When Beijing sent a seagoing oil drilling rig into a promising patch of Vietnam’s exclusive economic zone in June 2014, it may have expected only ineffectual pleading from Hanoi. Indeed, most of the Prime Minister’s Politburo colleagues responded true to form. Dung, however, countered by ordering Vietnamese coast guard vessels and fishing boats to harass the Chinese flotilla. Their plucky resistance roused condemnation of China abroad and stirred pride at home.
By the time Beijing pulled back the oil rig, CPV conservatives had conceded that a low posture tilt toward Beijing no longer wards off Chinese aggression. Accordingly, Vietnam set out to rebalance its relations with the superpowers. In the months that followed, several senior members of the CPV’s so-called China faction visited Washington. The visits were painstakingly orchestrated by Vietnamese and American diplomats, and the signals were good. A year after the confrontation with China, Vietnam’s top party leader, General Secretary Nguyen Phu Trong, met with President Obama in the Oval Office.
“It was a truly historic meeting,” Trong judged afterward. “The White House acknowledged Vietnam’s political structure and the Party’s leadership.”
An unlikely reformer and a reform agenda
At its 12th Congress early next year, the CPV will determine who will lead the Party until 2020. Buoyed by a string of political successes, Nguyen Tan Dung is the odds-on favorite not only to take command of the Party, but also to install protégés as prime minister and in other key positions. Dung seems poised to emerge from the congress in firmer control of the party-state than anyone since General Secretary Le Duan a half-century ago.
Still, the prospect of a party chief overly committed to reform may trigger an “anyone but Dung” reaction. Veteran Vietnam watcher Carl Thayer suspects that is why Central Committee meetings to prepare the 12th Congress seem to be making little progress. For many in the CPV, especially in its provincial and city-level organizations and in every state enterprise, the status quo is very comfortable. For a few, ideology still matters; they read Dung’s promise of more openness in government as a coded signal of dangerous experiments with pluralism. For most, however, the ties that bind one to the Party are personal and economic.

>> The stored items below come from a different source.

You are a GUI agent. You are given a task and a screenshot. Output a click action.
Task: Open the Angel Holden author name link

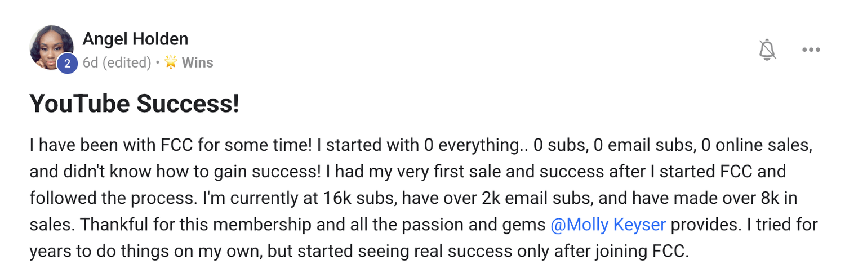135,39
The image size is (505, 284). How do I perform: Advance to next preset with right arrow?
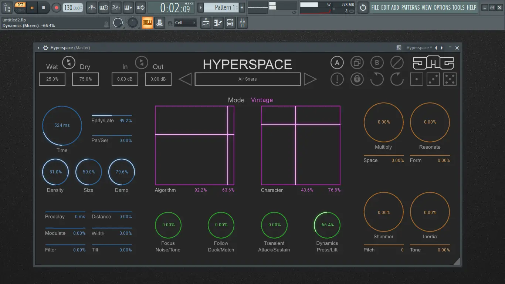[x=310, y=79]
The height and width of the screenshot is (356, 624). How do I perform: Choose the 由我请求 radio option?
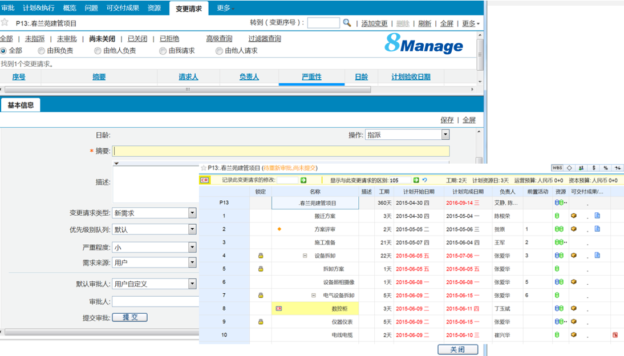(x=163, y=51)
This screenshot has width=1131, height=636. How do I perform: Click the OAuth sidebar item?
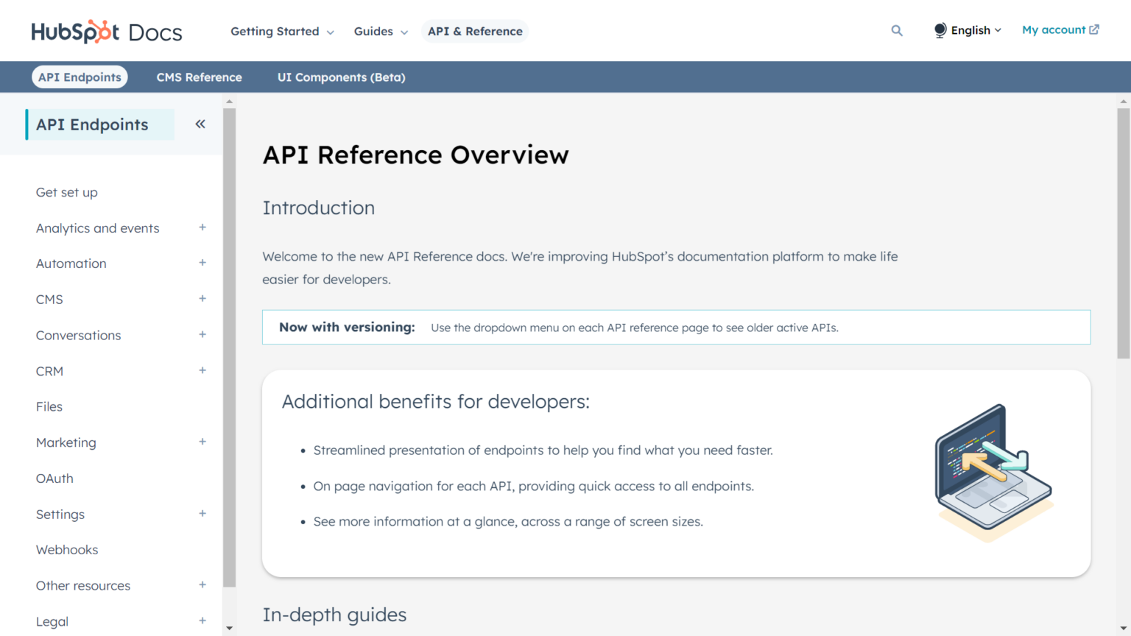coord(54,478)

Outside the Party, other than a vocal but still relatively small collection of dissidents, the Vietnamese are not now in a revolutionary mood. Exports are booming. Per capita annual income has ticked upward to over $2000, twice the 2007 level. By and large, non-party Vietnamese hope only that the Party will repair its faults and give Vietnam firm, sound, and just leadership. They dread the chaos that predictably would attend an effort to dismantle party rule. The more vigorously Dung pursues a reform agenda, the more popular he will be with non-party Vietnamese, particularly with the nation’s entrepreneurial and professional class.
To succeed as a reformer, however, Dung must persuade his fellow party members to jettison “market socialism” (that is, direct participation in the economy) and refocus on enlightened economic management. Policy should aim at enabling Vietnamese manufacturers to secure the credit and technology they need to join export value chains. Farmers should receive title to the fields they till. State enterprises that are both broke and uncompetitive must be allowed to fail. Ideologues will push back, but the economic logic is compelling. So is the political logic: decisive action will secure the Party’s command of Vietnam’s political heights for years to come.
David E. Brown, a retired U.S. diplomat with the Department of State, served in U.S. Embassy Saigon from 1965-1969.